The atheists have done a pretty good job on me, I am just about to cast my lot in with them after all the reading and debating on the issue. They just seem to have all the answers and appear to hold the intellectual high ground, they do a good job of making one feel like a complete idiot for believing in a god, much less the Christian version.
So now that I am almost free of this delusional, magical thinking, religious burden of foolishly believing in a God and that there is anymore to life than what is right here how do I feel?
Not all that wonderful to be honest. If I remember correctly the earth is thought to be about 4 billion years old, if I live to 70 I will have existed less than one ten millionth of the time the earth has been around, much less the universe (my math could be wrong, I am so rusty, but suffice it to say, an almost infinitesimal tick of the BIG clock so to speak.
In 30, 40, at absolute most 50 years I am going to die, and that is going to be it, every experience I ever had, every thought, every memory, gone, forever. I will cease to exist and my body will either be cremated or left to decompose in the ground.
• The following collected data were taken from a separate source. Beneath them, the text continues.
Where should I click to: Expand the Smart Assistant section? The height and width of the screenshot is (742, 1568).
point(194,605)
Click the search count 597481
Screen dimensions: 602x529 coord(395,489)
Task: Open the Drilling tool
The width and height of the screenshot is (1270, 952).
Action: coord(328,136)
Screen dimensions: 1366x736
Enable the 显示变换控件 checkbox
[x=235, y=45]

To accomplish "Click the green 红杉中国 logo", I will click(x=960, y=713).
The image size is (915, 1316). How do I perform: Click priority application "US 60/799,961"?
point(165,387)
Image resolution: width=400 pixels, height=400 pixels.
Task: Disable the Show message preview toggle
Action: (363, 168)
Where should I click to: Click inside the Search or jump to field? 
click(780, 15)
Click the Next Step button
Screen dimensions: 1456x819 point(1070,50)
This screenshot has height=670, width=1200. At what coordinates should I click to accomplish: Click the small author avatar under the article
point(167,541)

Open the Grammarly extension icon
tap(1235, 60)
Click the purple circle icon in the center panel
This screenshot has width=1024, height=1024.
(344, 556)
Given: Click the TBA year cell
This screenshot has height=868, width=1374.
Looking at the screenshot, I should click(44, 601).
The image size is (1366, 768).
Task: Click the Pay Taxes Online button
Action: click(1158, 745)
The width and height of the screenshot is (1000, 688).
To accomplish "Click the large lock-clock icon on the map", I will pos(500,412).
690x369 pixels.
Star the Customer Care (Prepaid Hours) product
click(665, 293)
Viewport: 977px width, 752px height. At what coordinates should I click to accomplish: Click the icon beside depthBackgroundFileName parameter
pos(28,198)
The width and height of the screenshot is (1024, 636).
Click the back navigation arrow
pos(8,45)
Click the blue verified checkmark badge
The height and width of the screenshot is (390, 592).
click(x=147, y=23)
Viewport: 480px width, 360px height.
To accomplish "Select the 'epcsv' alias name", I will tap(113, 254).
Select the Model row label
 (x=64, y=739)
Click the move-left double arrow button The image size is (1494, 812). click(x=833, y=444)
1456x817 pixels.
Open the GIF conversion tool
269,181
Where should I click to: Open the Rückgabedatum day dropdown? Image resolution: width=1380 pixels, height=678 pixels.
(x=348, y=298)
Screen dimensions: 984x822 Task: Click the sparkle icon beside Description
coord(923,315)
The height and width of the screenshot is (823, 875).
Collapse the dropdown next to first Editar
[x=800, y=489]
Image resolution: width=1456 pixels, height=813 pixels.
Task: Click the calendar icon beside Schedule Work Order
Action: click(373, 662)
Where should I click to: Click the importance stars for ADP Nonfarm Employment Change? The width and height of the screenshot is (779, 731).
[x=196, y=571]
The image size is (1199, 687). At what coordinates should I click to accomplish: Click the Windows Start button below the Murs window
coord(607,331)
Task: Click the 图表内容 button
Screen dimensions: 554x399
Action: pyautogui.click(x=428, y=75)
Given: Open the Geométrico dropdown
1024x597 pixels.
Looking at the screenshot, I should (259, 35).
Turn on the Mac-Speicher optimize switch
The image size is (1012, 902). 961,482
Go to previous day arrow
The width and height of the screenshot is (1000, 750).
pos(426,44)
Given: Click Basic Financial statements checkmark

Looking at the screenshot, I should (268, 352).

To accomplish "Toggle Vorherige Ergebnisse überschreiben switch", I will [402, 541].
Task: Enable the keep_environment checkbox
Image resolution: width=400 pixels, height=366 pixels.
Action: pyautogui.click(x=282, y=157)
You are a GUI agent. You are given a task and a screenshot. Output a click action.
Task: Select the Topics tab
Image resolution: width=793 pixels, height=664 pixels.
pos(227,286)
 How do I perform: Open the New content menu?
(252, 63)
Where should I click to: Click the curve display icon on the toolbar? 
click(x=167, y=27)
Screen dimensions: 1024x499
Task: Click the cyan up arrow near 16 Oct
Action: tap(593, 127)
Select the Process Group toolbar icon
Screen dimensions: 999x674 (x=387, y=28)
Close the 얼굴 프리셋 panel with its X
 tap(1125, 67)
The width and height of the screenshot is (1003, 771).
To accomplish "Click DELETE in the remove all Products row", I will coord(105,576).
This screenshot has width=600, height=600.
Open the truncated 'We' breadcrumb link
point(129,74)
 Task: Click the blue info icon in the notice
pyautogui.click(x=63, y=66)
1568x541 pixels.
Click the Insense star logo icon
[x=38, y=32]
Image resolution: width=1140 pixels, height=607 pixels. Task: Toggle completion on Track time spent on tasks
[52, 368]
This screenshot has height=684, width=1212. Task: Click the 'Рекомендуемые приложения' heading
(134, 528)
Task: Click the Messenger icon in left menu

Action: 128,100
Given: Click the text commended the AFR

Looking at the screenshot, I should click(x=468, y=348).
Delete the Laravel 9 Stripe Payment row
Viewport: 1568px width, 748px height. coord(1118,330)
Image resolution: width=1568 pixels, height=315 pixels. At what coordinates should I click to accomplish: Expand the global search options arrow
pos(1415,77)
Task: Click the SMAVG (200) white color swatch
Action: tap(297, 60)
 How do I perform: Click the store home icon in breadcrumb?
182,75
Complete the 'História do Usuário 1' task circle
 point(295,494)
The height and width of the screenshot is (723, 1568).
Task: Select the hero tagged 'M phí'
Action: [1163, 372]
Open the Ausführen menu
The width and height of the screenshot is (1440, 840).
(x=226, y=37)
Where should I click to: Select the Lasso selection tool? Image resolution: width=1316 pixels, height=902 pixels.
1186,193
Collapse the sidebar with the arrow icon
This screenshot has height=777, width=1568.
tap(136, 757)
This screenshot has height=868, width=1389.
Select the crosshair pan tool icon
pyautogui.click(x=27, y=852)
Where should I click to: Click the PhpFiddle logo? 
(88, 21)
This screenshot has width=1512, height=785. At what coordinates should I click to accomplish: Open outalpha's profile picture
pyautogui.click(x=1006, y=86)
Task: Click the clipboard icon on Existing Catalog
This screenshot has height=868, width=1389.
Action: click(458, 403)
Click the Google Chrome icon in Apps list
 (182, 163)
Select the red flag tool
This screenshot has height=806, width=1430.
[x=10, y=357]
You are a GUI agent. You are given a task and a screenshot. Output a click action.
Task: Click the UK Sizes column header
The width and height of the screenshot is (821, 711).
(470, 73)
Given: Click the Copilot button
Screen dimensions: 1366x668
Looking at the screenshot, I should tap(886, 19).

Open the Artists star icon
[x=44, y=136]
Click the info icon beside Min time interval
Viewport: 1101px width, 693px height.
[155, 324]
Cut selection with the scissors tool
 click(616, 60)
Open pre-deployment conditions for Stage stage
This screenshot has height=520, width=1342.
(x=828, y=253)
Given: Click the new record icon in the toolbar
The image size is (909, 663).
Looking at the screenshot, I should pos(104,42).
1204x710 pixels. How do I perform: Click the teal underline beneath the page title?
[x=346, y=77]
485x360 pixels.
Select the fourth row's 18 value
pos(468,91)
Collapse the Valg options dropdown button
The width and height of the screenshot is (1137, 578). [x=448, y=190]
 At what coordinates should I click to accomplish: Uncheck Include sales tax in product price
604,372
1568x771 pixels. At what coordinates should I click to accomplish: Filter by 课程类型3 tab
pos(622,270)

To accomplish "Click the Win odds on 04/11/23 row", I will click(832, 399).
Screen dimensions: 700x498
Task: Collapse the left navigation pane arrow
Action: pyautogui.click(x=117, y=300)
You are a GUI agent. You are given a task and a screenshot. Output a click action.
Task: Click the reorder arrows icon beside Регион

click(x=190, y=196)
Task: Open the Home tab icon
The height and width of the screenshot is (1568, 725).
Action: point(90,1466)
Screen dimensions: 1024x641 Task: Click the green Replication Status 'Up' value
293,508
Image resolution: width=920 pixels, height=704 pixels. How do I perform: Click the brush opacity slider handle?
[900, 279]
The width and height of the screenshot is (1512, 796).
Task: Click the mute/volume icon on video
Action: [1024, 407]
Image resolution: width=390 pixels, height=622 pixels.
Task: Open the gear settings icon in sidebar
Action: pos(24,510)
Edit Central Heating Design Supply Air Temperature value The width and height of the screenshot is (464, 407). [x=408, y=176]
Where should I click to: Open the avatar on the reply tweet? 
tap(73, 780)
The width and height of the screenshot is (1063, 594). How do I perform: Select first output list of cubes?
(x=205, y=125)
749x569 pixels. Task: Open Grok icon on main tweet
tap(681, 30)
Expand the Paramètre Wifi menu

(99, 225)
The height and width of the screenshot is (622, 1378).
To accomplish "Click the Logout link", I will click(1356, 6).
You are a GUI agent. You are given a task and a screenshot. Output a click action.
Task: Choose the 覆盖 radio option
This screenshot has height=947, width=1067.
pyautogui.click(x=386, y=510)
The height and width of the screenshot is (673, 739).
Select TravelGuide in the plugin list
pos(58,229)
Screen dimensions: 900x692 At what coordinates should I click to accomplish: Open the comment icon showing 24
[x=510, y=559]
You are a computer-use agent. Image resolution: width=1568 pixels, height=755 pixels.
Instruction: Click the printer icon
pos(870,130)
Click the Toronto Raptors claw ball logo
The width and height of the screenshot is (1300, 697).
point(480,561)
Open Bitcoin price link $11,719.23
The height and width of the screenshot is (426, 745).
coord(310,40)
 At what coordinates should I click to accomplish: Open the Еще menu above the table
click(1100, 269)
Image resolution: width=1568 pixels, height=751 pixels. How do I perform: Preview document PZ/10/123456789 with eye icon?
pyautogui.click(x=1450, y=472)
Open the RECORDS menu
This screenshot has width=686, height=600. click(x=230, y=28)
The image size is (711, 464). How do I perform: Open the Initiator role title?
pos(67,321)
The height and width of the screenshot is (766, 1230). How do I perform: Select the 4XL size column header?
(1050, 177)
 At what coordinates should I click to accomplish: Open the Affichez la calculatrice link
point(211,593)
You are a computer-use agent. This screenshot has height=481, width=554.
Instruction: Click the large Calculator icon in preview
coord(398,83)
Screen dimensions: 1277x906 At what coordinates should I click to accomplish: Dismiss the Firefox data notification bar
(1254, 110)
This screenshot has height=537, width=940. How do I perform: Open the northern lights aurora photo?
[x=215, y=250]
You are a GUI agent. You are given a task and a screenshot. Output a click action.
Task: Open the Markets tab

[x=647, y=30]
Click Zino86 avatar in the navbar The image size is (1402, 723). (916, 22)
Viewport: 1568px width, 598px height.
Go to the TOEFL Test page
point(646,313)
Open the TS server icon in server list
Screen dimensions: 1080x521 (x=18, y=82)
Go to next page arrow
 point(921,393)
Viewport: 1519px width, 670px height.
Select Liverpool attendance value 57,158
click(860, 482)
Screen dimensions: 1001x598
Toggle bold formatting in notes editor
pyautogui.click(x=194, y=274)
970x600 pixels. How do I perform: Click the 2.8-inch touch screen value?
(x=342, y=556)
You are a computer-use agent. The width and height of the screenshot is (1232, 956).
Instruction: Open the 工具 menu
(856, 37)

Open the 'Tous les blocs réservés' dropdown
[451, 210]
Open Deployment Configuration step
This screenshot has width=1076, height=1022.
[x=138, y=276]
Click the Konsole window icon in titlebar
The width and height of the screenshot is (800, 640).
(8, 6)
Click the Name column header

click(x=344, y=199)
And in another 50 or 60 years after that (maybe a tad longer if I have grandchildren), everyone that ever knew me will be gone. Oh, some might say, but your memory will live on with your family, big freaking deal, I’ll be dead, unaware of it, so I don’t find that all that comforting.
You can call me selfish, call me ungrateful, whatever but this tick of the clock existence, this nano-second in the big picture time while it is nice doesn’t seem like very much. I would like very much that there be something more, but have been pretty much convinced that there isn’t and you know, that doesn’t fill me up with wonder, or make my heart sing, or fill me with really any positive feelings to be quite honest.
Oh, it doesn’t nullify the life I have, so far its been good and hopefully I have some good years left, but the idea that once it is over, its over, well that just bums me out actually, I’m not overwhelmed with the fact that, oh my, my ancestors crawled from the slime and I lift my apeman head up for this tiny fraction of time before becoming nothing again.
Do any of you other atheists feel this way? Do any of you feel saddened at all by the fact that we have so little time and that when its over, its over?